__About this exercise__
From the entries below, reproduce exactly the line containing "You are a computer-use agent.", the line containing "Instruction: Click previous", and every line in between, with nothing added.

__Data for review__
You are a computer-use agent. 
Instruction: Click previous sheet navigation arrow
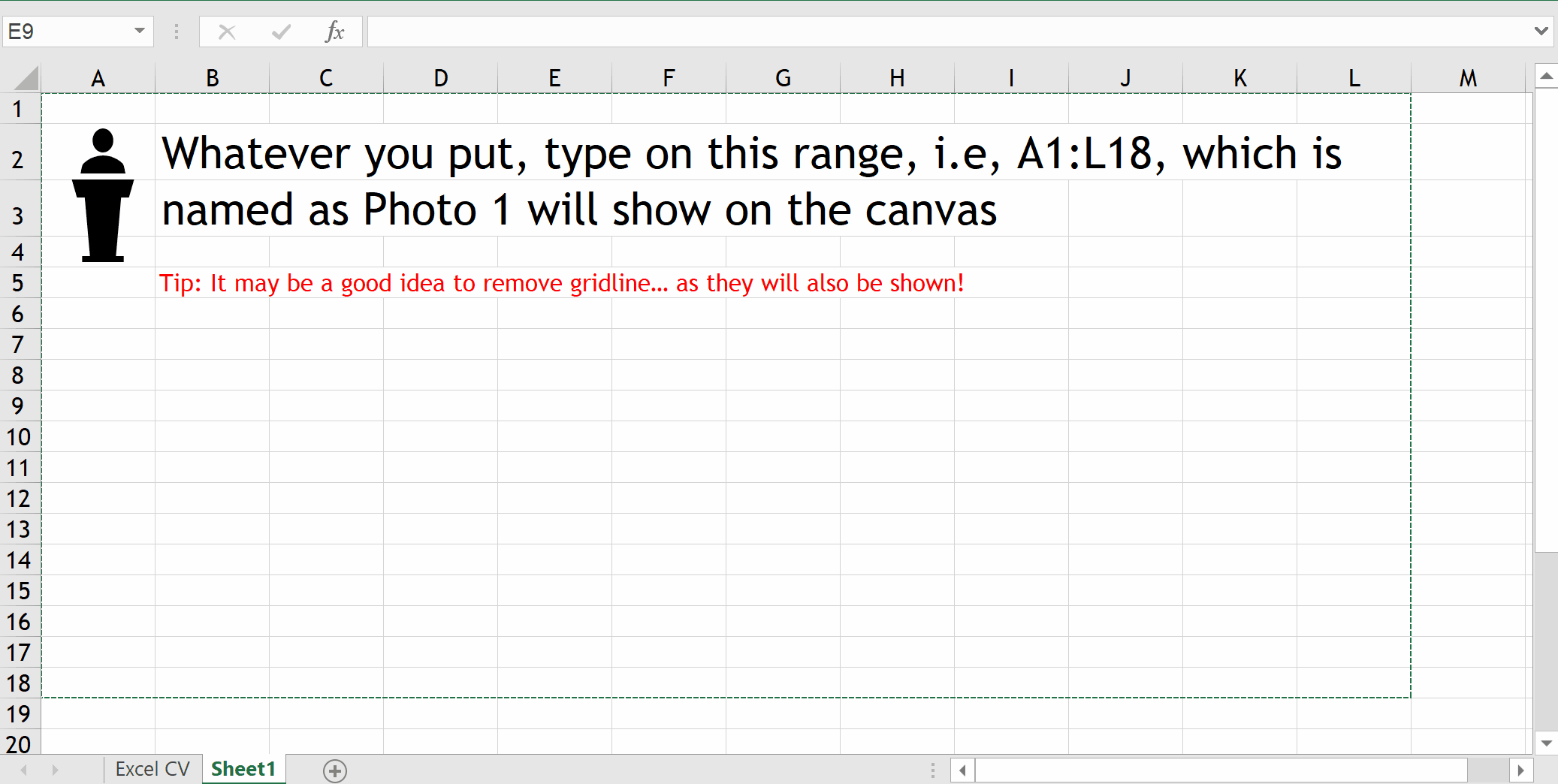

==

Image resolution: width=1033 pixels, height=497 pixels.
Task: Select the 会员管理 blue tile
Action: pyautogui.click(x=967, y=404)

__Your solution__
You are a computer-use agent. 
Instruction: Click previous sheet navigation arrow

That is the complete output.